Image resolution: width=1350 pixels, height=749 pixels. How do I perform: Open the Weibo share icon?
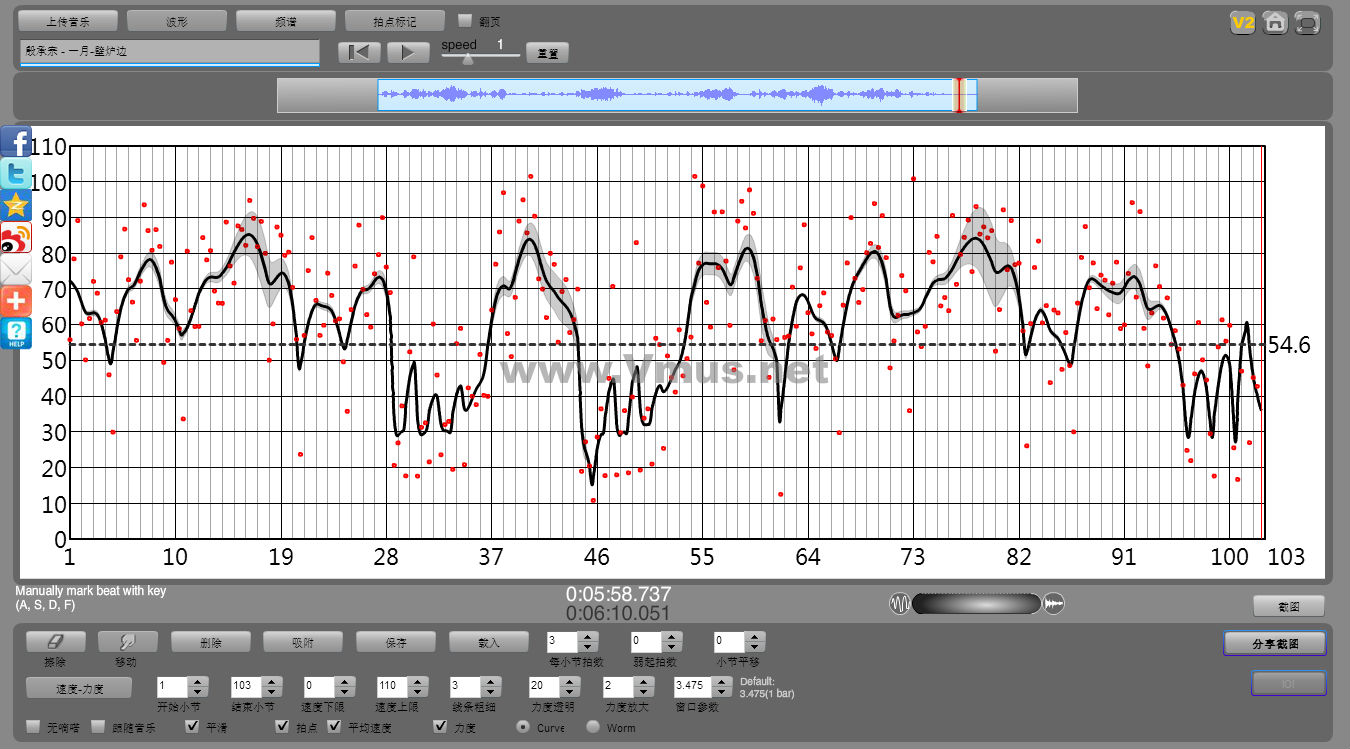(16, 238)
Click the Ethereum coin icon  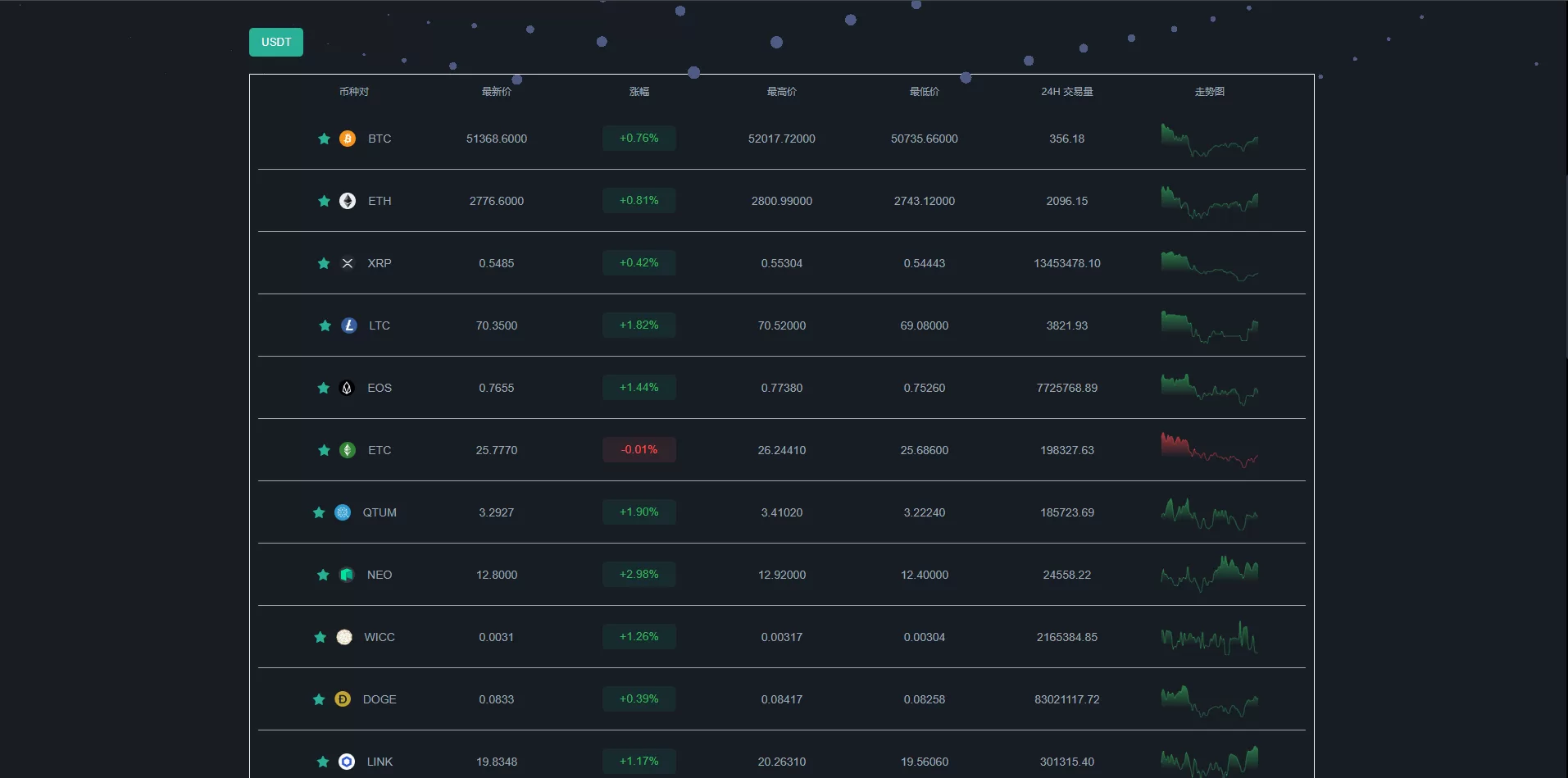(348, 201)
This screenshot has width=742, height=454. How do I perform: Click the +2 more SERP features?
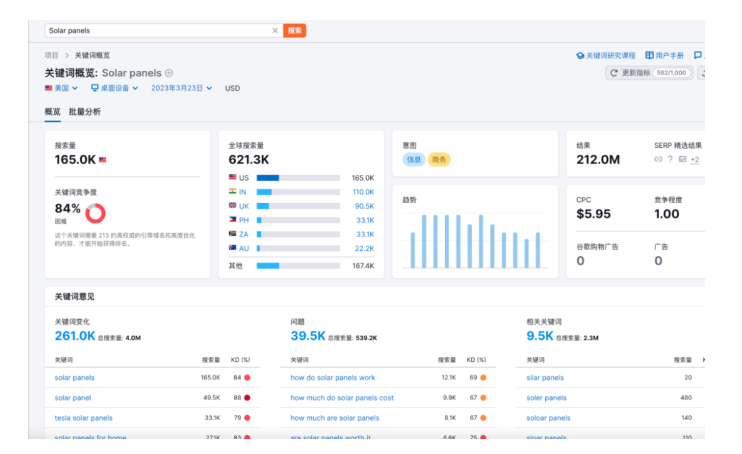tap(694, 159)
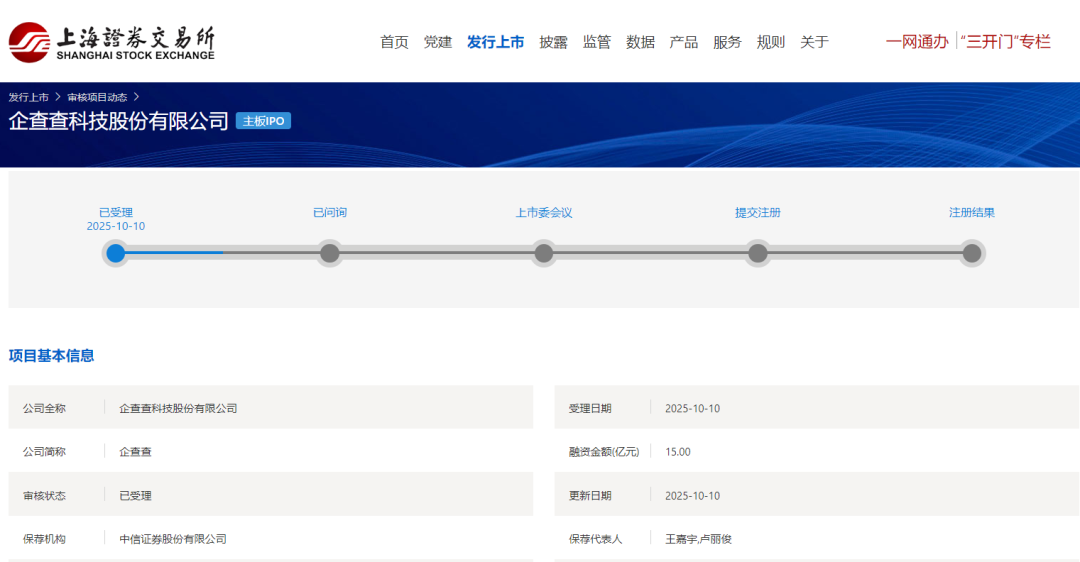Screen dimensions: 1080x562
Task: Click the 审核项目动态 breadcrumb link
Action: click(x=97, y=97)
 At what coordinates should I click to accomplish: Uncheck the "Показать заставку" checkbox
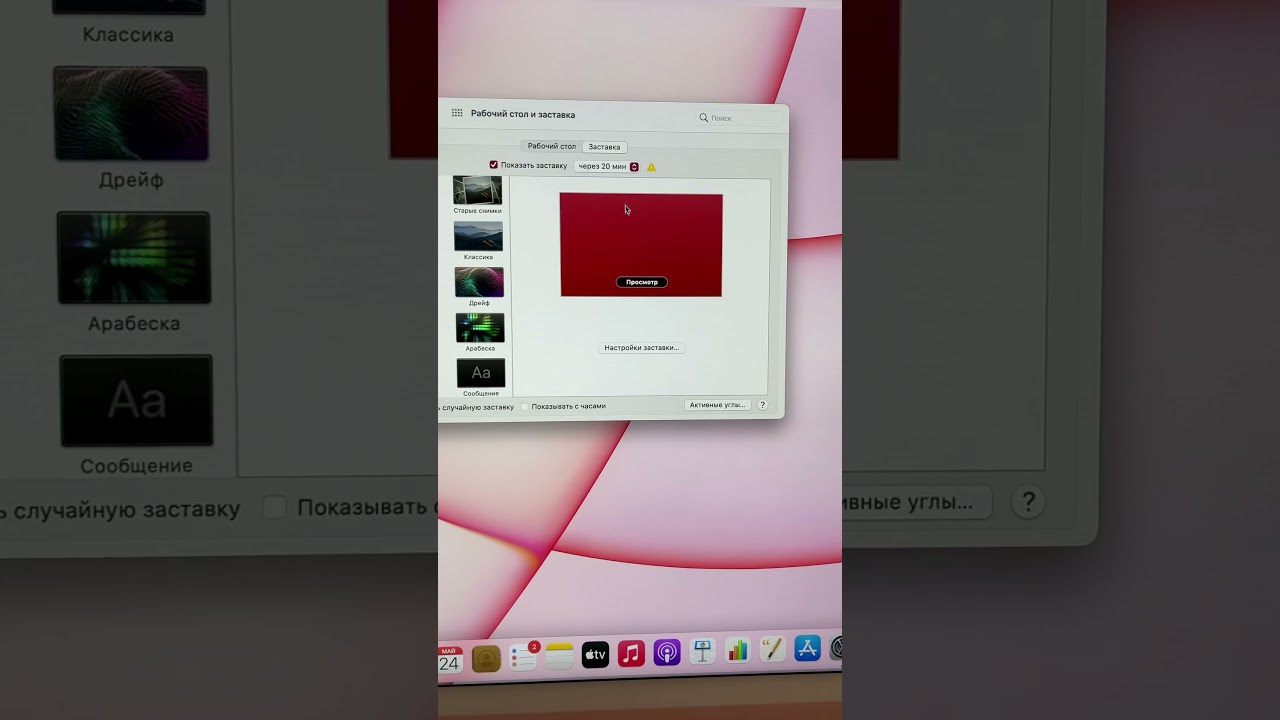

========

### TASK TO CARRY OUT
Copying starts at the line containing "This screenshot has" and ends at the last line of the material above; repeat only those lines exactly and omit the pictures.

### ANSWER FOR THIS EXERCISE
This screenshot has width=742, height=454. How do I perform: Click the +2 more SERP features?
tap(694, 159)
Screen dimensions: 1080x562
Task: Click the 审核项目动态 breadcrumb link
Action: click(x=97, y=97)
 At what coordinates should I click to accomplish: Uncheck the "Показать заставку" checkbox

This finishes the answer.